Damit muss jeder vierte Mitarbeiter im Vertrieb gehen. Betroffen sind 700 Angestellte im Außendienst und 650 im Innendienst. "So sichern wir die Zukunft unserer Vertriebe, reduzieren die Komplexität in den Vertriebsstrukturen und somit auch die Kosten", sagte Wiswesser. In Konzern-Kreisen heißt es, der Plan habe schon lange bestanden; für seine Umsetzung sei Wiswesser von der AWD geholt worden, die für wenig zimperlichen Umgang mit Beschäftigten bekannt ist.

Die Ergo beschäftigt in Deutschland 19 600 Mitarbeiter, 4450 davon in Düsseldorf, wo auch die Konzernzentrale sitzt. Wie stark sie betroffen sein wird, steht noch nicht fest. "Nicht sehr stark", erwartet die Ergo-Sprecherin, da der Vertrieb bundesweit gestrafft werden soll. So sollen 100 der 218 Regionalgesellschaften geschlossen werden. Durch das Programm will der Konzern 164 Millionen Euro im Jahr einsparen.

Ein neuer Schlag für die Mitarbeiter. Zwischen 2008 und 2010 hatte Ergo in der Verwaltung bereits 1800 Stellen abgebaut. Der Konzern erklärte nun: "Die Unternehmensleitung strebt eine sozialverträgliche Umsetzung an." Doch wenn sich nicht genug Mitarbeiter finden, die per Vorruhestand und Abfindung ausscheiden oder eine andere Stelle im Konzern antreten, sind auch betriebsbedingte Kündigungen denkbar. Kündigungen sind nur noch bis Ende des Jahres ausgeschlossen; den entsprechenden Tarifvertrag hatte Ergo nicht mehr verlängert.

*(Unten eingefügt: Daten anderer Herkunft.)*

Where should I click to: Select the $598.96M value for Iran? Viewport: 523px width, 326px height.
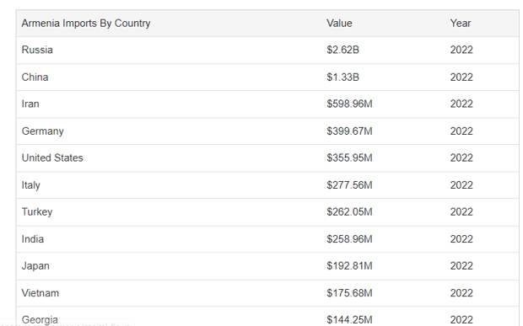[x=349, y=104]
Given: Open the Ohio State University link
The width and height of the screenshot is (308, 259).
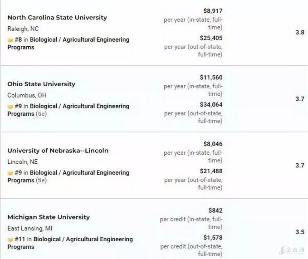Looking at the screenshot, I should point(41,84).
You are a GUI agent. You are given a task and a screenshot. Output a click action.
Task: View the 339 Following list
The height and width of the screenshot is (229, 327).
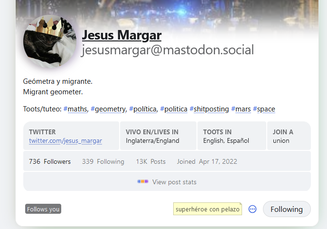coord(103,161)
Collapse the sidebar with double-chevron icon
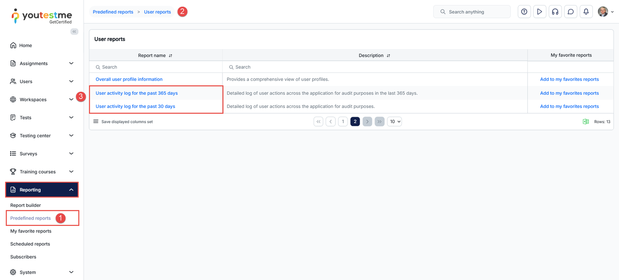This screenshot has width=619, height=280. click(x=74, y=32)
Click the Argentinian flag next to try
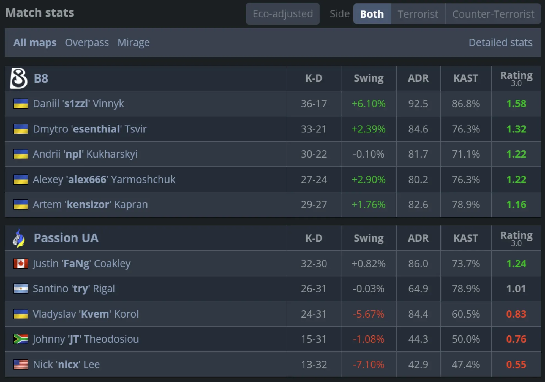This screenshot has width=545, height=382. click(21, 289)
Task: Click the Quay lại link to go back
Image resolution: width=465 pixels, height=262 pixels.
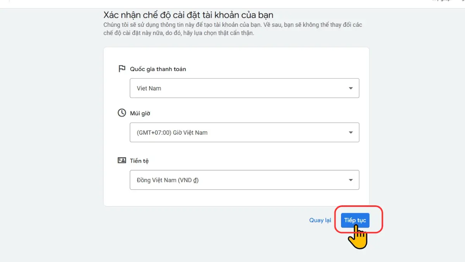Action: click(320, 220)
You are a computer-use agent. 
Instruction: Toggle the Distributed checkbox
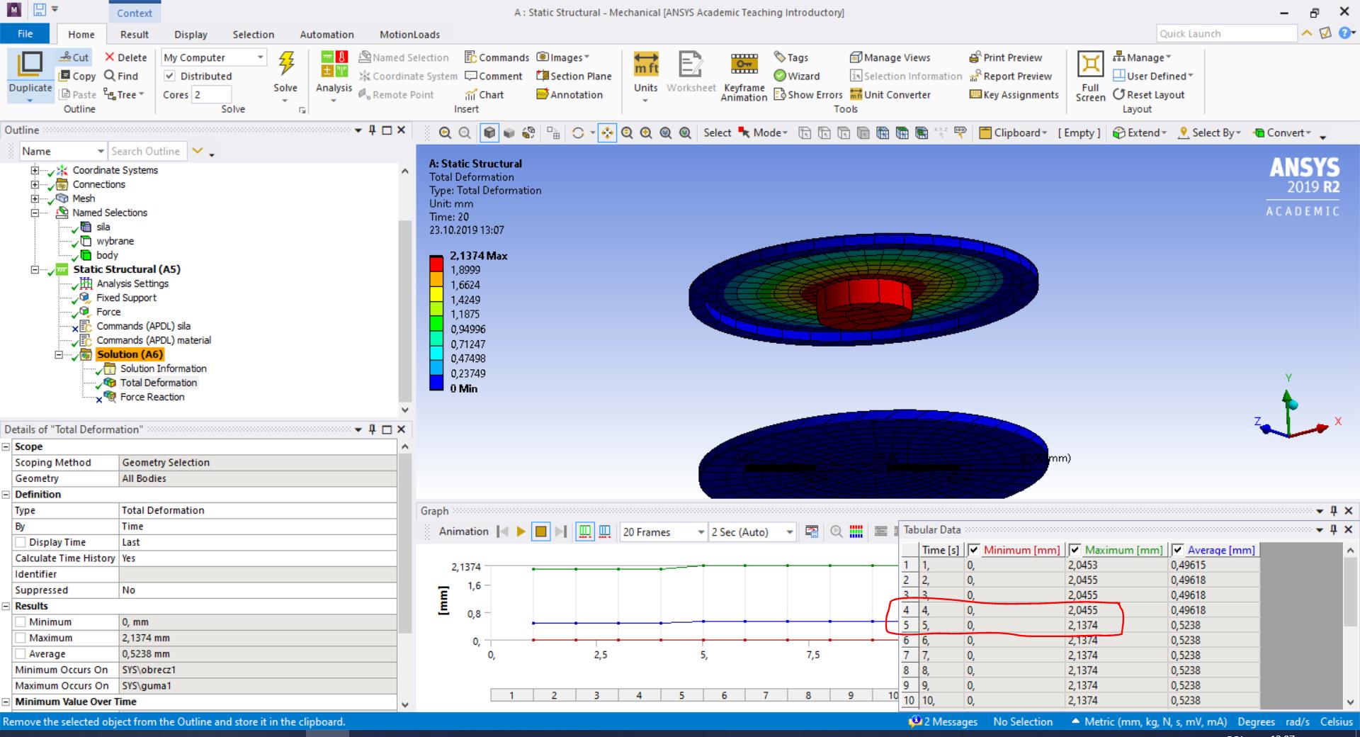(170, 76)
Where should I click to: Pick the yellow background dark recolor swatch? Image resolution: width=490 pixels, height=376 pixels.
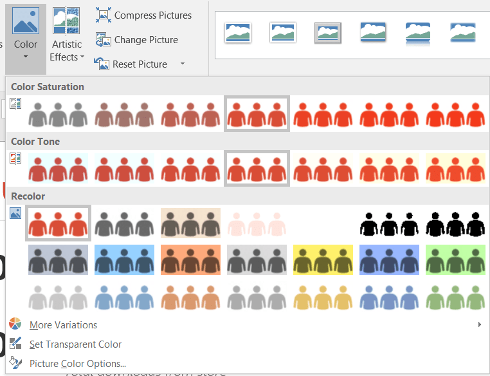pos(323,260)
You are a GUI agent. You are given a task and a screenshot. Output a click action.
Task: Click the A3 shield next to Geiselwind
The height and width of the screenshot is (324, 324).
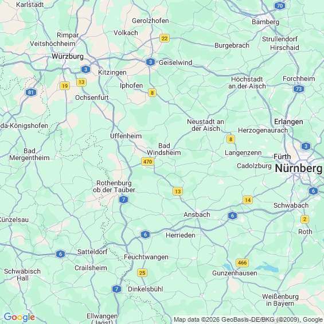(x=150, y=62)
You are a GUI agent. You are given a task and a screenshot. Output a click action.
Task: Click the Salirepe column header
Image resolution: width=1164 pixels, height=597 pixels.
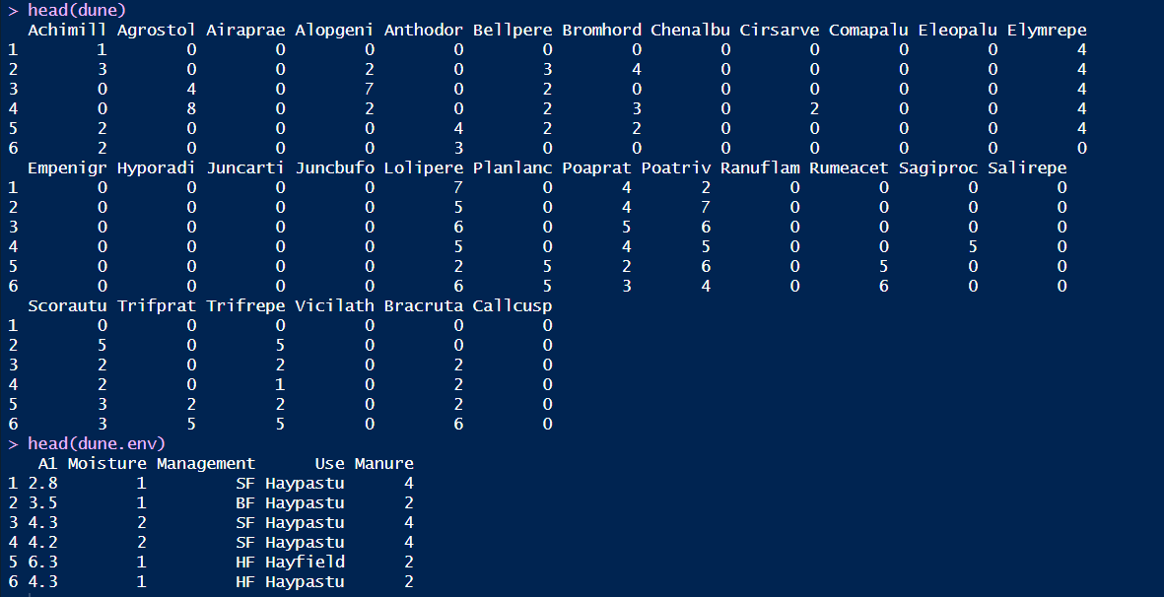[1027, 167]
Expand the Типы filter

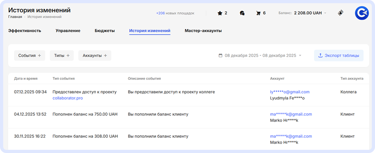[x=62, y=55]
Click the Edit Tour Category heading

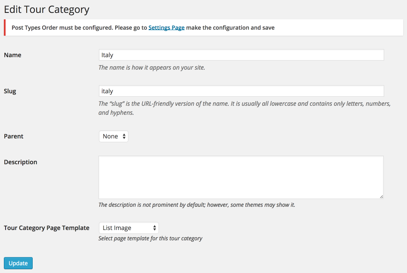click(46, 9)
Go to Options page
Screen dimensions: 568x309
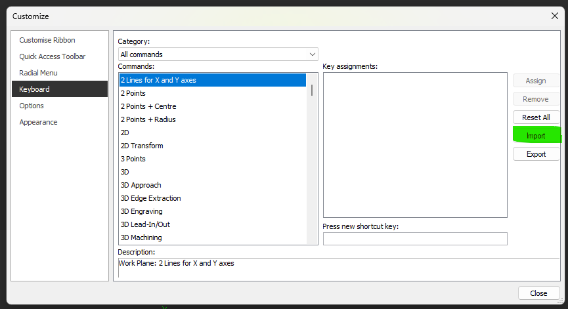click(x=32, y=106)
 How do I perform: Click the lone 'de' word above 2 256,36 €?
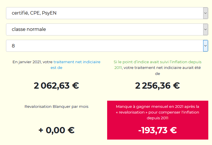click(x=158, y=74)
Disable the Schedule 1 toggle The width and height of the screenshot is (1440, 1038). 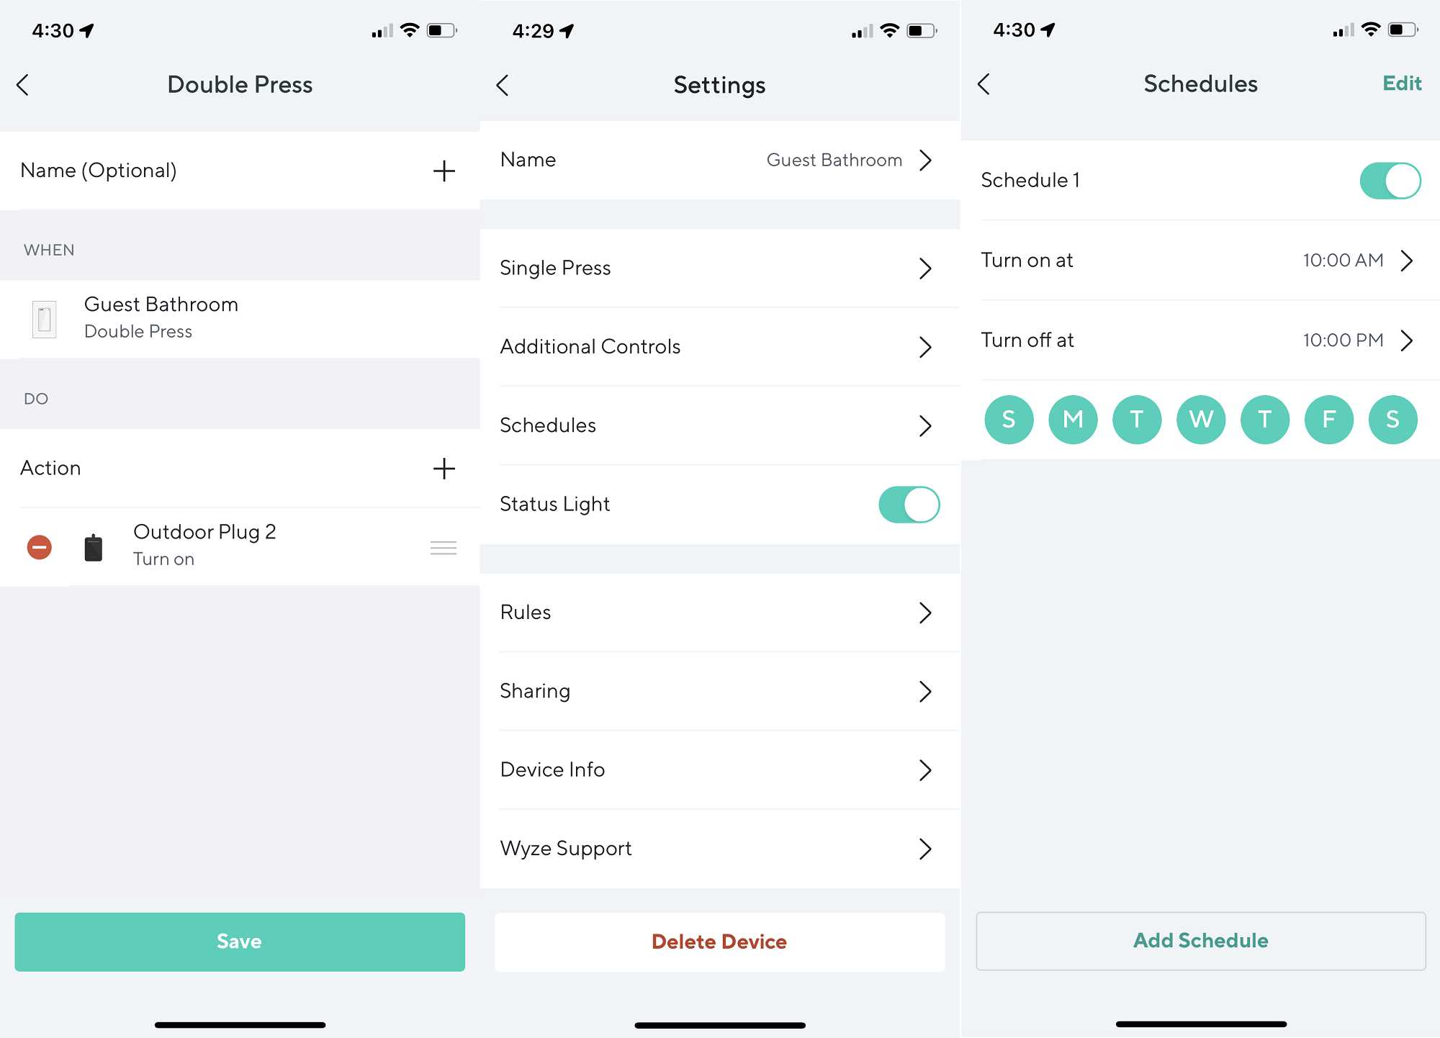[1390, 181]
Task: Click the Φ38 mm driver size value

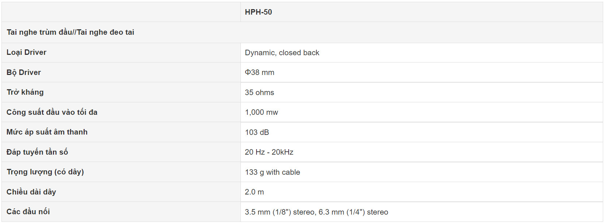Action: [259, 72]
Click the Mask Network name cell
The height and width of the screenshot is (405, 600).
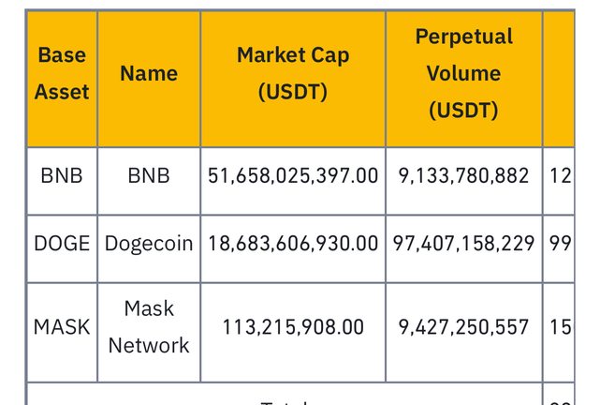[149, 327]
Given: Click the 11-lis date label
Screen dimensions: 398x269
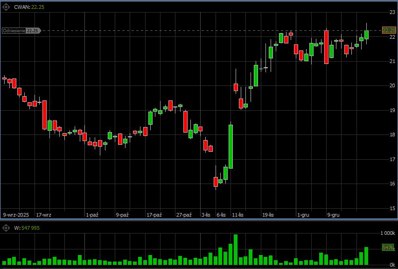Looking at the screenshot, I should [238, 215].
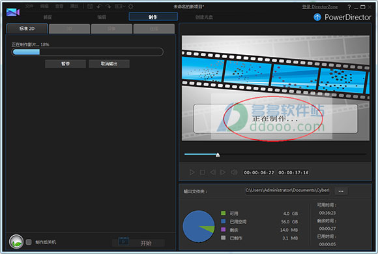The height and width of the screenshot is (254, 378).
Task: Click the preview timeline slider handle
Action: 218,155
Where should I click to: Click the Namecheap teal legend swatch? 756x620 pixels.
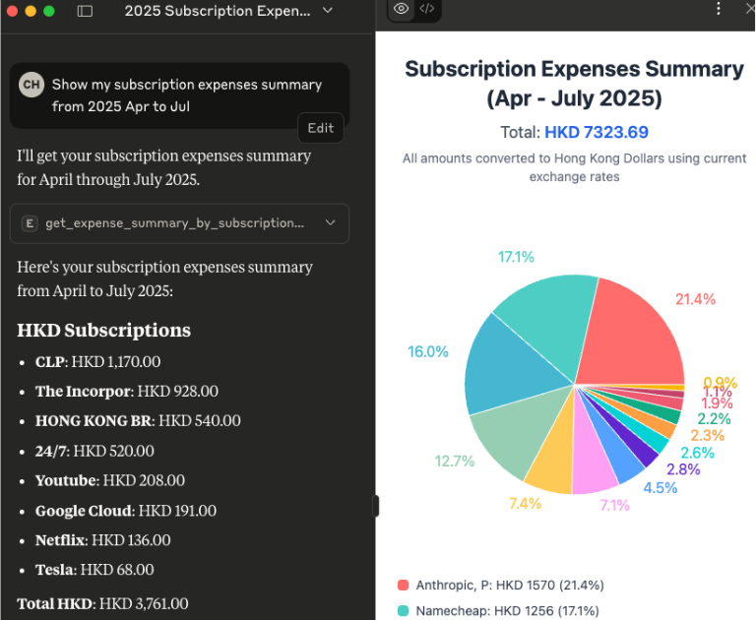[x=402, y=610]
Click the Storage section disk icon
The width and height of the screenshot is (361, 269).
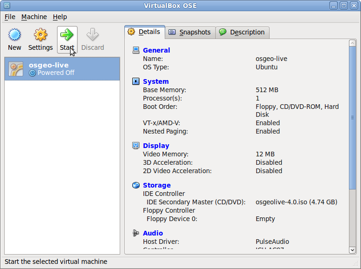point(136,185)
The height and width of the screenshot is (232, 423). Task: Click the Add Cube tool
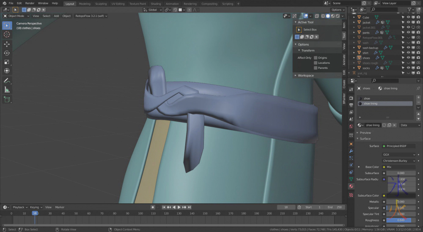[x=7, y=99]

Das erzürnt die Gewerkschaft Verdi. "Die Ergo gibt zum Jahresende viele Schutzregeln für Arbeitnehmer wie das Kündigungsverbot auf. Offenbar will der Konzern den Abbau gar nicht sozialverträglich gestalten", sagte Frank Fassin, der für Verdi im Ergo-Aufsichtsrat sitzt. Das Vorgehen gegen die Arbeitnehmer sei ein Paradigmenwechsel, so etwas habe es in der Versicherungsbranche noch nicht gegeben. Fassin hält den geplanten Abbau für eine "unternehmerische Fehlentscheidung". Die Ergo verliere seit Jahren überproportional Marktanteile. "Sie müsste den Vertrieb stärken, statt dessen halbiert sie ihn."

Mit der Skandalreise von selbstständigen Vertretern nach Budapest im Jahr 2007 habe der Umbau "überhaupt nichts zu tun", betonte die Ergo-Sprecherin. Es gehe darum, der Straffung der Marken eine Straffung des Vertriebs folgen zu lassen. 2010 hatte Ergo Marken wie Hamburg-Mannheimer und Victoria eingestellt, nun gibt es noch die Marken Ergo, DKV (Krankenversicherung) und DAS (Rechtschutzversicherung) sowie die Europäische Reiseversicherung. Die Umorganisation soll dazu führen, dass die Vertriebsmitarbeiter künftig einheitlich beraten und Policen aus einer Hand anbieten.

Allerdings könnte die im Zuge der Budapest-Reise in die Kritik geratene Vertriebsorganisation HMI, die heute Ergo Pro heißt, mittelfristig in die neue Vertriebsgesellschaft aufgenommen werden. Die neue Gesellschaft soll in Düsseldorf angesiedelt und Wiswesser voraussichtlich deren Chef werden.

Grund für das Sparprogramm ist offenbar auch die Unzufriedenheit der Ergo-Mutter Münchener Rück mit den Gewinnen der Ergo. Die Düsseldorfer Tochter schafft nur eine Eigenkapital-Rendite von vier Prozent. Die Münchener Rück würde aber gerne 15 Prozent sehen.